I can simply say it like this. Anything that raises your Testerone level will make a man and woman more aggressive. Doesn't mean violent. But just aggressive. There is always the increase potential in other words.


But please share your principles of Chi Kung?






JadecloudAlchemist said:


> I never was trying to engage in a debate. I was trying to have a better understanding of what you were saying by the link.
> 
> You then spoke about what your teacher said about "Aggressive Qi"
> 
> Which I do not find to be true.
> 
> You then go on speaking about Kidney breathing and Marrow cleansing which would be considered at least by my standards advance forms.
> 
> 
> 
> 
> One of the main reasons why I try to hold back from discussing Qigong online and even when teaching in person.
> 
> Do what you want I will comment on things I find to be truthful or practical. Theories are there for a reason. In Qigong if you do not know proper theory you are wasting your time in your cultivation. All the Sects though they may differ on methods they do agree on certain theories and do achieve higher levels you need to know Qigong theory.
> 
> 
> 
> You can look thru my past post I wrote a small article on Jing.
> 
> 
> 
> Why should I share information with someone who:
> 
> And who in another thread spoke ill-will towards my screen name?


----------



## JadecloudAlchemist

> No they will not be able to practice Chi Kung at all. My link is simply something that shares info that Chi Kung sets exist in Wing Chun. However it doesn't show you how to practice the forms. There are a few pictures true. But the postures and transitions are not there. The breath work is not shown there. The exact timing and rotation of the body contractions etc is not shown on there. Now it depends on your style lineage and many other things.


 
Fair enough though the link does try to come off as a teaching exercise.




> You need a Sifu to teach you the breath,the movements and the principles and how they are applied.

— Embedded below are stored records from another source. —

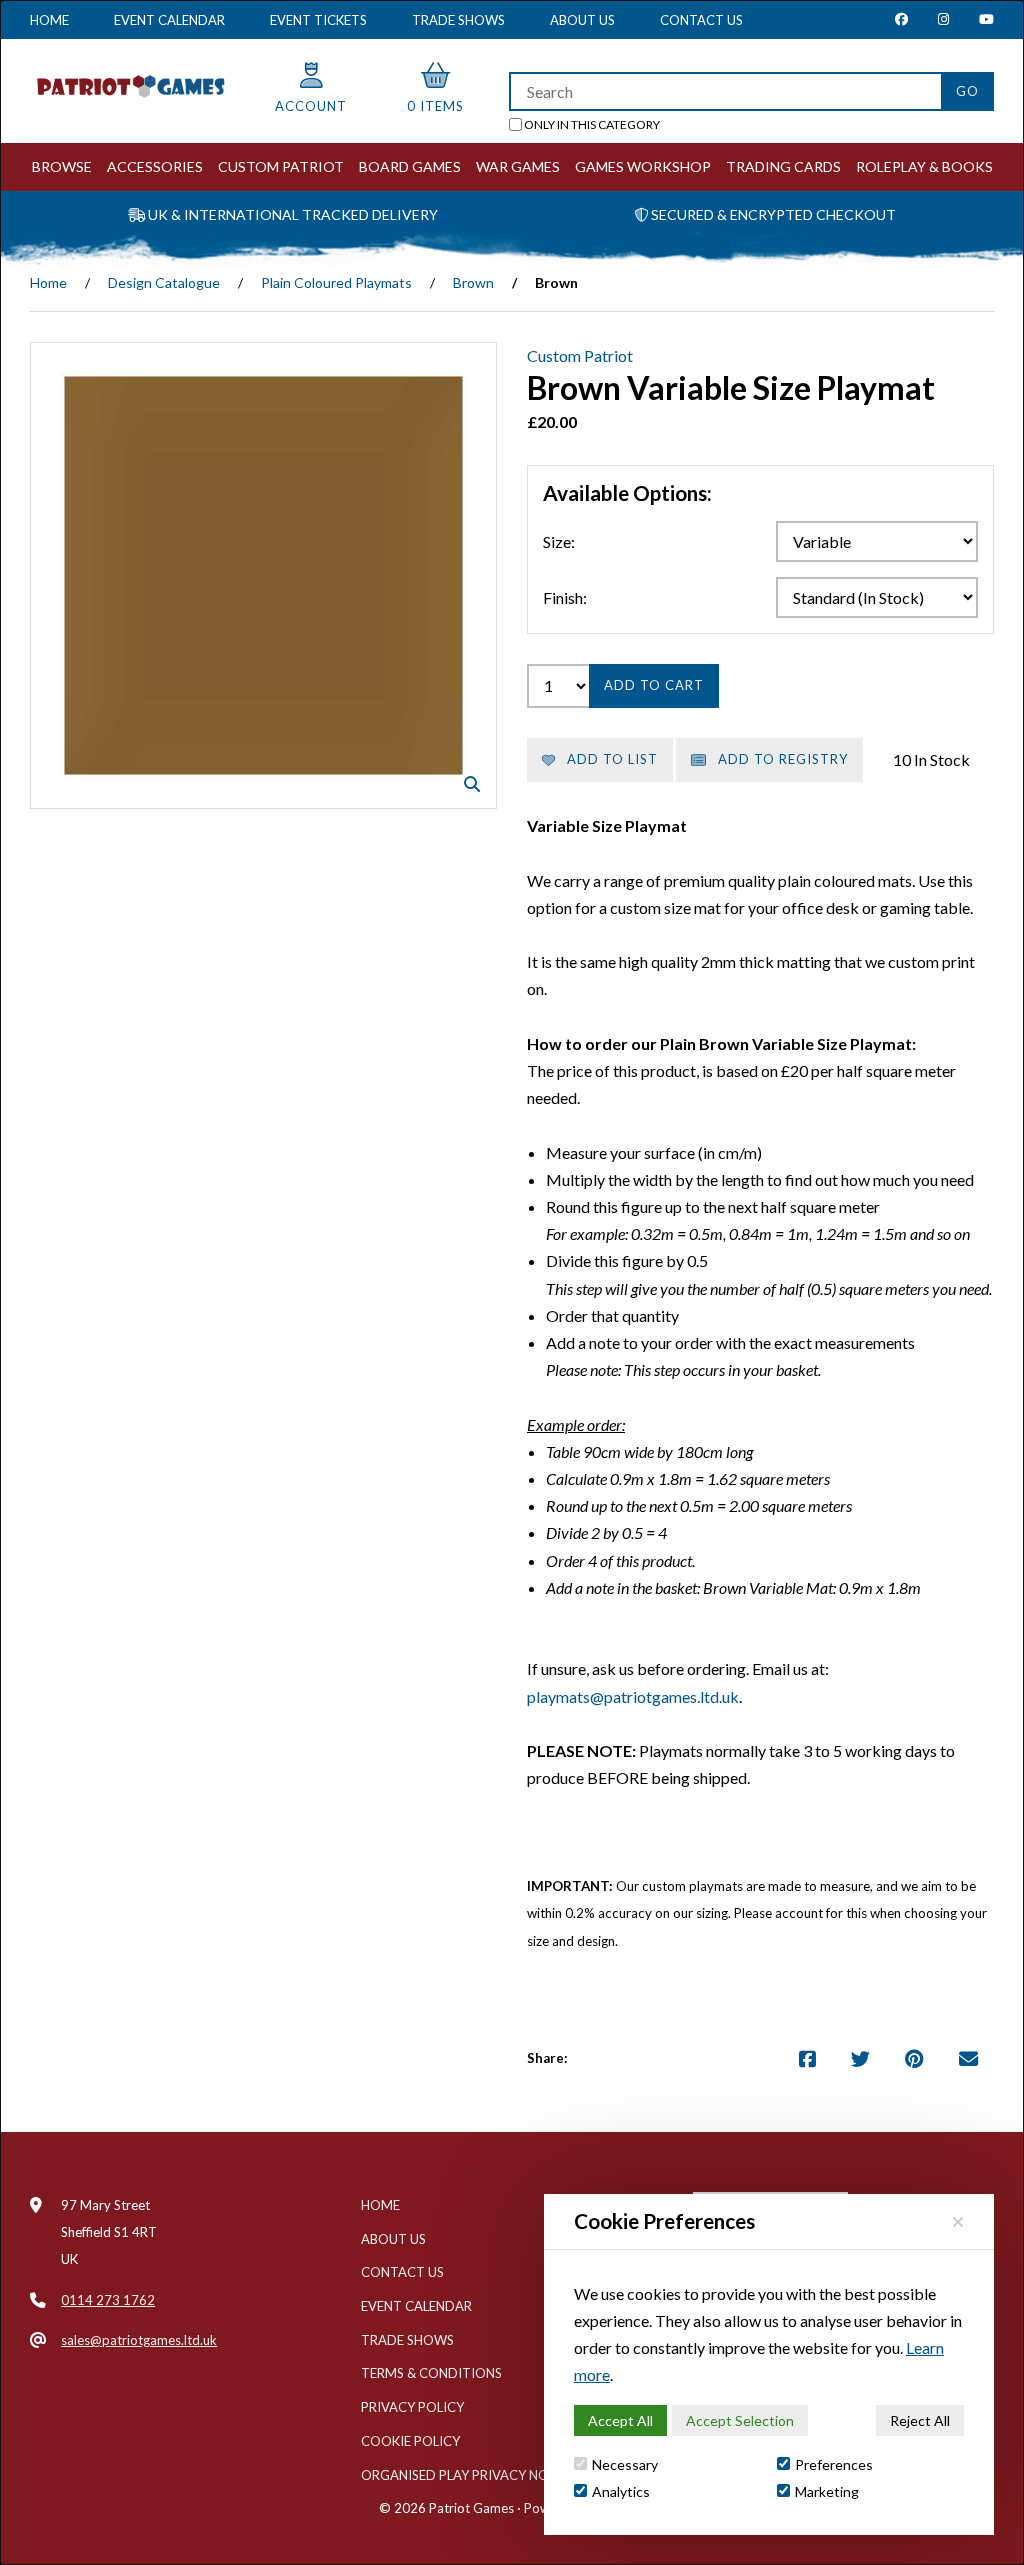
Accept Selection (740, 2420)
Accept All (620, 2420)
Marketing (827, 2491)
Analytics (621, 2491)
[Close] (958, 2221)
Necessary (625, 2464)
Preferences (834, 2464)
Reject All (920, 2420)
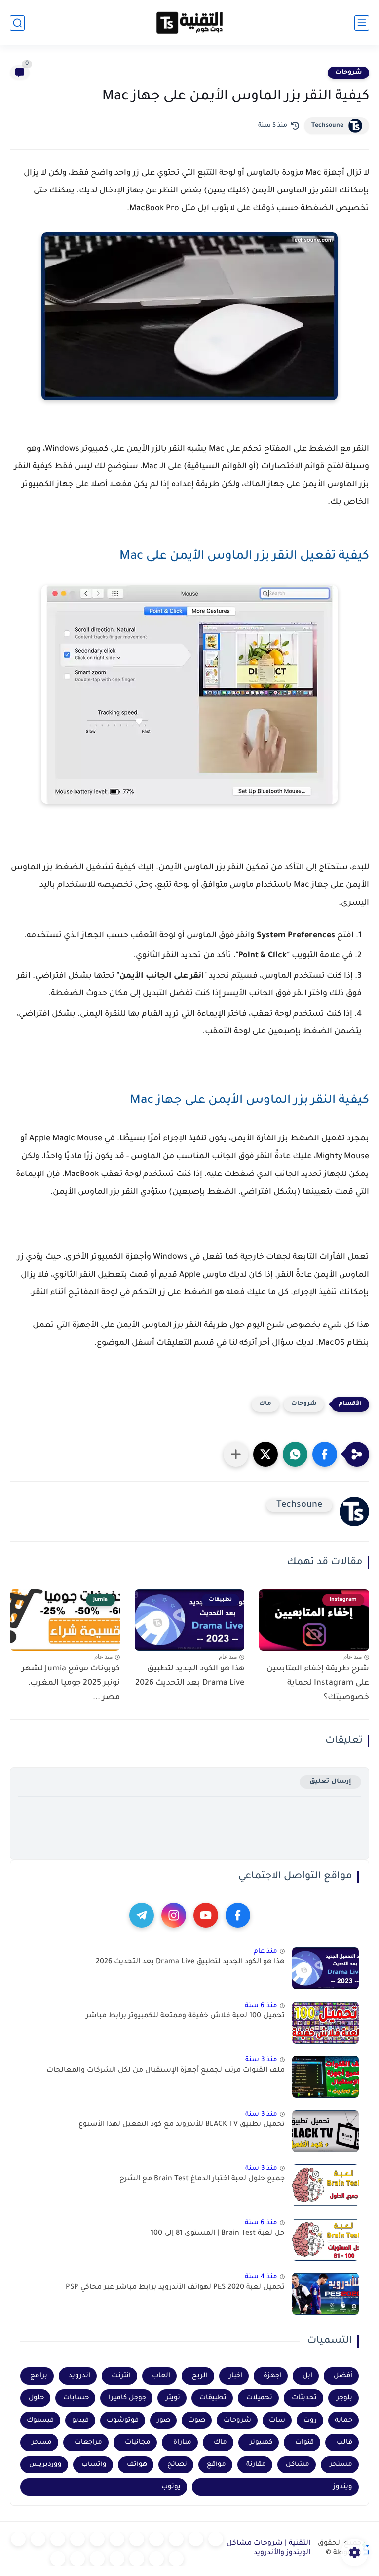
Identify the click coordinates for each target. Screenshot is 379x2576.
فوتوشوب (123, 2420)
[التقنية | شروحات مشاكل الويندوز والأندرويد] (189, 22)
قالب (344, 2442)
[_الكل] (18, 2539)
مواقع (216, 2464)
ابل (307, 2376)
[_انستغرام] (38, 2539)
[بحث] (17, 23)
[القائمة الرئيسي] (361, 23)
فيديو (80, 2420)
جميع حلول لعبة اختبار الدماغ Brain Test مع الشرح (202, 2179)
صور (163, 2420)
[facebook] (238, 1915)
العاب (161, 2376)
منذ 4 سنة (261, 2277)
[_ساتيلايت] (77, 2558)
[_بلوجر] (97, 2558)
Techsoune (327, 125)
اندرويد (79, 2376)
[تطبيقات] (117, 2539)
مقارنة (256, 2464)
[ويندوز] (156, 2539)
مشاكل (297, 2464)
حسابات (76, 2398)
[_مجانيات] (57, 2558)
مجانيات (138, 2442)
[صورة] (325, 1968)
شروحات (348, 72)
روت (310, 2420)
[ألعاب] (136, 2539)
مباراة (182, 2442)
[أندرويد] (176, 2539)
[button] (324, 1454)
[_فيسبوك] (97, 2539)
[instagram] (173, 1915)
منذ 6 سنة (261, 2005)
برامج (38, 2376)
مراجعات (88, 2442)
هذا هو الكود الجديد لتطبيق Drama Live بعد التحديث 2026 (189, 1676)
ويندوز (342, 2487)
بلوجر (344, 2398)
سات (277, 2420)
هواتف (137, 2464)
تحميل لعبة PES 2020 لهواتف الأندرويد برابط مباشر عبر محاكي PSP (175, 2288)
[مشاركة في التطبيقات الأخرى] (236, 1454)
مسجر (42, 2442)
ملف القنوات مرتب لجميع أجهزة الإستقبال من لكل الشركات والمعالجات (165, 2071)
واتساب (94, 2464)
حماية (343, 2420)
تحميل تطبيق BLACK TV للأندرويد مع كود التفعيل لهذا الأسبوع (181, 2125)
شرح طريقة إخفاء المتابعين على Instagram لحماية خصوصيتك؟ (317, 1683)
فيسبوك (40, 2420)
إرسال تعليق (330, 1781)
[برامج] (176, 2558)
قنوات (304, 2442)
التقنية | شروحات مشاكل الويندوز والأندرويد (268, 2548)
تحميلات (259, 2398)
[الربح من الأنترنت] (156, 2558)
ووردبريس (45, 2464)
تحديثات (304, 2398)
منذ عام (265, 1951)
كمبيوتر (261, 2442)
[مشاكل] (196, 2539)
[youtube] (205, 1915)
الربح (200, 2376)
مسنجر (341, 2464)
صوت (196, 2420)
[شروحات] (215, 2539)
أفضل (343, 2376)
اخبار (235, 2376)
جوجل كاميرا (127, 2398)
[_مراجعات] (117, 2558)
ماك (265, 1404)
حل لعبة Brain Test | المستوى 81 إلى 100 (218, 2233)
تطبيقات (213, 2398)
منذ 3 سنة (261, 2060)
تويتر (173, 2398)
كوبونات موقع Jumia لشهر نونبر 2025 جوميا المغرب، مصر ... (71, 1683)
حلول (36, 2398)
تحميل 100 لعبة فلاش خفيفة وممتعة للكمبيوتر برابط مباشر (185, 2016)
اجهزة (272, 2376)
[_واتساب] (77, 2539)
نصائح (177, 2464)
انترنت (121, 2376)
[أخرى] (136, 2558)
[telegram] (141, 1915)
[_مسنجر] (57, 2539)
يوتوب (171, 2487)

With out it your totally lost. If you have principles from reading books which I have it doesn't matter. I had an book on Chi Kung atleast 3 years before I even started practicing Chi kung. I read the book but I didn't practice it until I had a qualified Sifu who could teach me. Now I have spoken with many people on theories and different knowledge. But my Chinese Sifu in Tai Chi is simplest. He says the key to success is practice. No matter how much theory you have it means nothing unless you practice it. Theory shows you how to use it. But what good is it to know how to use a gun if you don't have a gun? Its useless. First build the gun.


 I agree with needing a teacher.



I am also someone who is big on theory. If you practice without knowing theory you are wasting time. For example if you do not know San Bao,Kan and Li, Yin and Yang and Five element theory you will only waste the energy you are culivating. People try holding their breath and placing their attention at a particular organ resulting in Qi stagnation.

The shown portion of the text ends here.